Appena laureate ci siamo buttate tutte con grande entusiasmo, inseguendo sogni e desideri, lavorando sodo come collaboratrici in studi di architettura, società di engineering, o società di costruzioni. Molte ore, pochi soldi, molte partite iva che coprivano lavori da dipendente, niente mutua o ferie, poche gratificazioni.
Dopo un po’ di tempo, qualcuna ha optato per il pubblico impiego: uffici tecnici di Comuni, Regioni o Enti statali. Poche hanno raggiunto posizioni di rilevo. Molte lamentano la poca importanza data alla meritocrazia.
Una certa percentuale, ha cercato di conciliare orari lavorativi e impegni famigliari, dedicandosi all’insegnamento. Stipendi medi, poche possibilità di carriera, sicurezza se “di ruolo”, precarietà e mobilità se supplenti. Maggioranza assoluta di donne.
Molte sono impiegate nel campo del design e dell’arredo d’interni, settore dove forse è maggiormente accettata la presenza femminile, essendo legati ai concetti ormai obsoleti di “donna regina della casa” e di buon gusto.
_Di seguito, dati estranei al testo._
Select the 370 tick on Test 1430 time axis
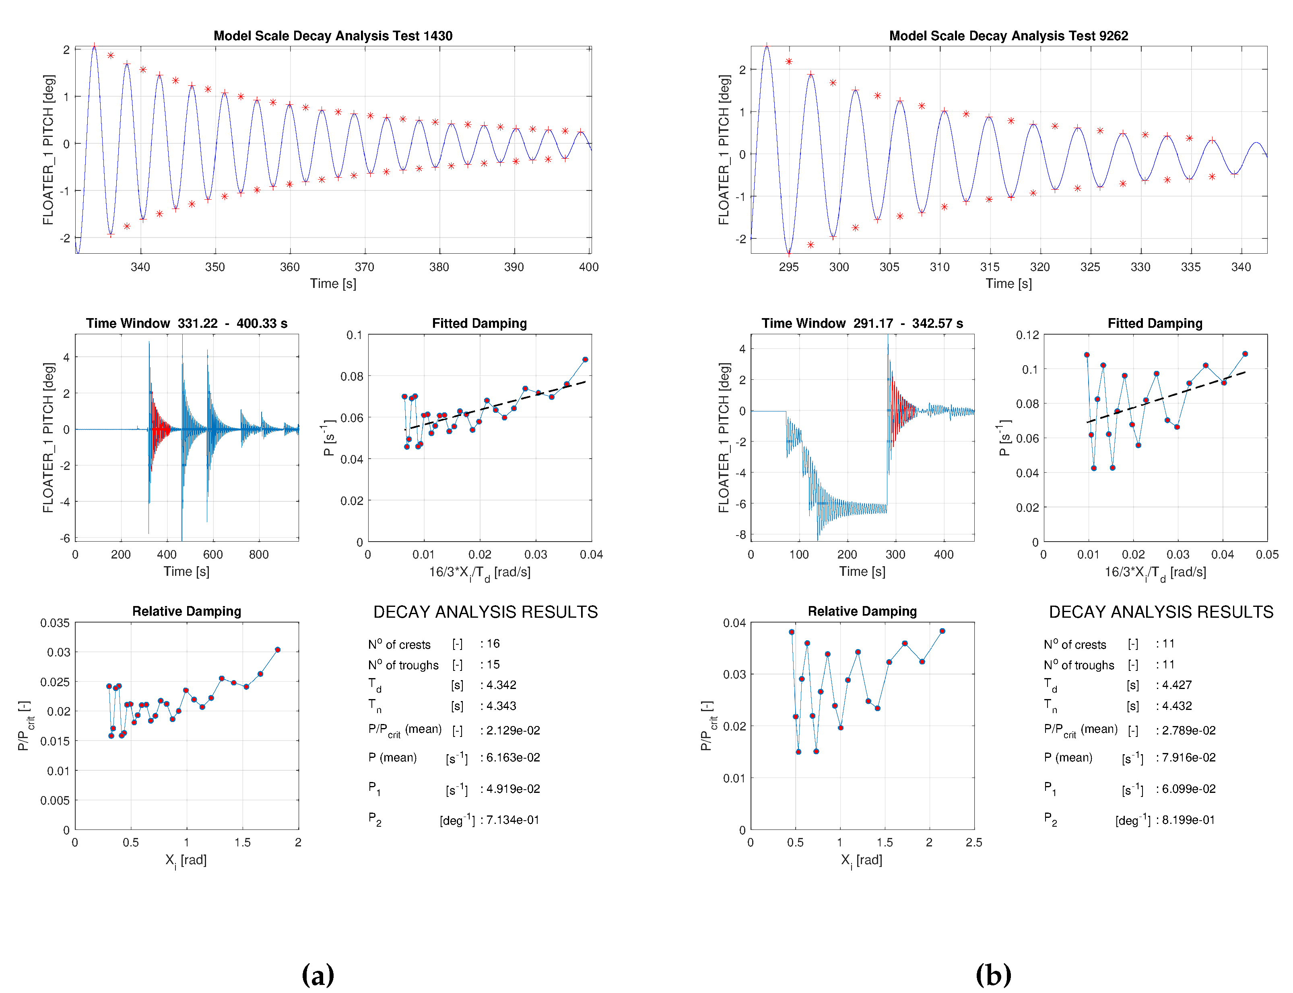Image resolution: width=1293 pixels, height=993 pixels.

Le più determinate, propense alla leadership, hanno preso centinaia di aerei, visto molte stanze di hotels e sale riunioni, passato Natali e compleanni attaccate al PC o al cellulare aziendale, corso molto, combattuto contro il tempo, i pregiudizi, la solitudine e l’invidia.
Tra molte serpeggia una certa delusione, un velo di tristezza che accompagna l’idea di aver pagato un prezzo che molti dei loro compagni non hanno dovuto pagare…
Quindi oggi il mio pensiero va’ a tutte le donne e le mamme che hanno rinunciato a qualcosa, per essere quello che sono. Un abbraccio virtuale per le scelte coraggiose portate avanti, nella quotidianità di giorni anonimi o nello slancio del momento.